As with most major economic events, the local Winnipeg and Manitoba economy is diversified enough to absorb the impact of the AI bubble shrinking, deflating or bursting without suffering irreparable damage. Before and after the adjustment, several industries stand to benefit at least modestly from AI services. Industries such as finance, insurance, real estate, logistics (transport, storage, and trade) and information and communication technologies (ICT) cumulatively make up more than 30 per cent of Winnipeg’s GDP. These industries rely on the type of white-collar work that AI can assist with, if not automate outright. This can free up workers for other tasks or allow them to move into new positions altogether.
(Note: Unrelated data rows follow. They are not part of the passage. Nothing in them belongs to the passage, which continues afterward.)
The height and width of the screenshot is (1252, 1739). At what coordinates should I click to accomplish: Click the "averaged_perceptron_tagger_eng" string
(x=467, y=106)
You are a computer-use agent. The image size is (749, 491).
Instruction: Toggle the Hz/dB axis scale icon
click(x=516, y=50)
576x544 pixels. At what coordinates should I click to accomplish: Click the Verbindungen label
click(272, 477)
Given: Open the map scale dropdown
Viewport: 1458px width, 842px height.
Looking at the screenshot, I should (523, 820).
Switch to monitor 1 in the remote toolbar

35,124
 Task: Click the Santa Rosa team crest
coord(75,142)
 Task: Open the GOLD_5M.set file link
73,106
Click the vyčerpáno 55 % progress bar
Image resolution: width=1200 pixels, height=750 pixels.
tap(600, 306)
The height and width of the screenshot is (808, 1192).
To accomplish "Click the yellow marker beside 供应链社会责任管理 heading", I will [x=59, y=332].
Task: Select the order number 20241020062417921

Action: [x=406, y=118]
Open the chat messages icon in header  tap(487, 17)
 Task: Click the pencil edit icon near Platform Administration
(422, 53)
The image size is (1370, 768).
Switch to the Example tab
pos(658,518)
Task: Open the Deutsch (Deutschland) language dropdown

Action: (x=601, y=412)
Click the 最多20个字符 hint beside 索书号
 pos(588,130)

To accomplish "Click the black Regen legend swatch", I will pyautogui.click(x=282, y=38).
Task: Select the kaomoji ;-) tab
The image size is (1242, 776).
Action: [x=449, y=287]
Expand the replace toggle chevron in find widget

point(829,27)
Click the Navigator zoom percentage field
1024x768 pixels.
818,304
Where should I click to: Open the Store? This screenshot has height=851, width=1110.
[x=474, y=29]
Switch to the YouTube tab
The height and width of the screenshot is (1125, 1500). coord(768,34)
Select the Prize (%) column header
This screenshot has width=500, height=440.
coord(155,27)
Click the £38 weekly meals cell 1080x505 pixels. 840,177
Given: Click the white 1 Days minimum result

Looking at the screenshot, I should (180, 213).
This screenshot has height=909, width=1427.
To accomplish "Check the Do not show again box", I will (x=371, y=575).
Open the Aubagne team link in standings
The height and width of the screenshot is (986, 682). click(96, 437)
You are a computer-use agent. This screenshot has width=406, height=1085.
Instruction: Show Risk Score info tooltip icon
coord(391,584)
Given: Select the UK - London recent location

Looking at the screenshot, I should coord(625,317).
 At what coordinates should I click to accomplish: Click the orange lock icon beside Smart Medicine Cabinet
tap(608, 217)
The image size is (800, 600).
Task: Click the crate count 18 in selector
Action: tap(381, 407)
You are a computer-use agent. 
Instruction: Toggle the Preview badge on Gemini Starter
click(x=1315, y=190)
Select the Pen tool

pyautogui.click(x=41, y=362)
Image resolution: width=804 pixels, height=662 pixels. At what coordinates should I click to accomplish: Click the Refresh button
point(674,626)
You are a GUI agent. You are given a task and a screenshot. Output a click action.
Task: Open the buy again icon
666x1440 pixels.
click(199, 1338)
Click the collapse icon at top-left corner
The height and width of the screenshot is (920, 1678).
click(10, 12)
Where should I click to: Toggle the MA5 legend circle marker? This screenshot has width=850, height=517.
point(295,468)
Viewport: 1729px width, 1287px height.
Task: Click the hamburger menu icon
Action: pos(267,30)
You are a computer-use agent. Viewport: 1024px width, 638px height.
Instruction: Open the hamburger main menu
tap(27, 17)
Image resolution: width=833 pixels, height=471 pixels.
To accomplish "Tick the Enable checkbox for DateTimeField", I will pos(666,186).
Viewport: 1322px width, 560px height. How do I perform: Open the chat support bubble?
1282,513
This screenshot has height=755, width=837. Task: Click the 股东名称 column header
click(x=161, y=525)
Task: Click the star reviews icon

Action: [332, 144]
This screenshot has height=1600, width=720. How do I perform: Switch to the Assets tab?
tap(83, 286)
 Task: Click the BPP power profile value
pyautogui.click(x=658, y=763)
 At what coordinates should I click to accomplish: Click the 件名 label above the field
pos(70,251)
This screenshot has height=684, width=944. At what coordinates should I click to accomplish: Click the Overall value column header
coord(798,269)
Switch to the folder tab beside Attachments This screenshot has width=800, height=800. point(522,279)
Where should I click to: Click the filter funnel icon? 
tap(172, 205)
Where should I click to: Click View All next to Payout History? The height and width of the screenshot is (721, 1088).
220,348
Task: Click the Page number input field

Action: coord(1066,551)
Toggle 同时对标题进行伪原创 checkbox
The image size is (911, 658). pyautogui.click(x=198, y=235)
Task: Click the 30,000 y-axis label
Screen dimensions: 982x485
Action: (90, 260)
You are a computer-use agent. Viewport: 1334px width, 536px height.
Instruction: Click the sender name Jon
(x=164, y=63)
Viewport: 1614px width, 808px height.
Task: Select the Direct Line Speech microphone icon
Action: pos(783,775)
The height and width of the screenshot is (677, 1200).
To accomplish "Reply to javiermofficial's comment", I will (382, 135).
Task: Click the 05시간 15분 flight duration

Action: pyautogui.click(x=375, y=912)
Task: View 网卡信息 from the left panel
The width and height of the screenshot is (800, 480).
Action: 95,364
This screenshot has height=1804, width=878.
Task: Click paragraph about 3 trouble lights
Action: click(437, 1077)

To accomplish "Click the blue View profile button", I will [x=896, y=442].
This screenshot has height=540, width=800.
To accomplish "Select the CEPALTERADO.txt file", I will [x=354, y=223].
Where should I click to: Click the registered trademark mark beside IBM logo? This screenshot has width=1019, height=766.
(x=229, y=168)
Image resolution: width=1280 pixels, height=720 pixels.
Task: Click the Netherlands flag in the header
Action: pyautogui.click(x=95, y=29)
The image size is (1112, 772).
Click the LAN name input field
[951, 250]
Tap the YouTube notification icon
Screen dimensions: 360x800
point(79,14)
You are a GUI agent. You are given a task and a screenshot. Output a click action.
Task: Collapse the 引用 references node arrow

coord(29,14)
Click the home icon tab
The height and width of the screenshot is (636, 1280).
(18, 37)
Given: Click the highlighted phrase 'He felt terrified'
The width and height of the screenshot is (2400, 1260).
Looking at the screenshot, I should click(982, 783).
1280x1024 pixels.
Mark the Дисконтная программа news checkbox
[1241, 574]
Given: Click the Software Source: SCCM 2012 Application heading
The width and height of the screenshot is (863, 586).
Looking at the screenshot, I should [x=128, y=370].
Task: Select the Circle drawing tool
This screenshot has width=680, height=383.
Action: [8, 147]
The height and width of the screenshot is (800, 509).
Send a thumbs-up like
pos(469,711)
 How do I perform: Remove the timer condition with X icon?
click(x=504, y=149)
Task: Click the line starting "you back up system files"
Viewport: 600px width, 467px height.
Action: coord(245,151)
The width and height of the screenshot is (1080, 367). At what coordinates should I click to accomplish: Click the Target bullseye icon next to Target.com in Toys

From a data centre perspective, presuming there is still demand for new facilities in the future, southern Manitoba (which already hosts eight data centers) is an ideal location. Data centres are accessed remotely, so our geographic isolation is less of an issue. There is ample floor space in Winnipeg and the surrounding area to host new data centres; there are a variety of ICT firms already located in Winnipeg that can directly or indirectly support this new infrastructure, and the electricity generated here is low-emission and renewable. With respect to energy consumption, one limiting factor is the amount of excess capacity presently available in Manitoba. In January of this year, Manitoba Hydro set a record for peak electricity demand at 5,111.5 megawatts (MW) when temperatures dipped below –32 C. With optimal conditions, Manitoba Hydro is capable of generating just over 6,000 MW. According to the International Energy Agency, the amount of electricity consumed by a data centre ranges from 10 MW for a small facility, to 100 MW for a larger one. So, there is energy available to power several small- or medium- sized data centres, or a single massive data centre, but for the short term there is not an abundance of energy that can be dedicated to this sector. This means it may not be the top priority for new energy-intensive projects – competing with other local priorities for energy consumption including housing.
Ultimately, we will have to wait and see what AI has in store for Winnipeg, Manitoba, Canada and the rest of the world. The benefits may be less than what some people are hoping for, and they may take longer to be realized. Neither outcome would prove devastating and may actually provide for more economic stability in the short run.
PS: This Digest, and the supporting research, was completed without any assistance from AI whatsoever.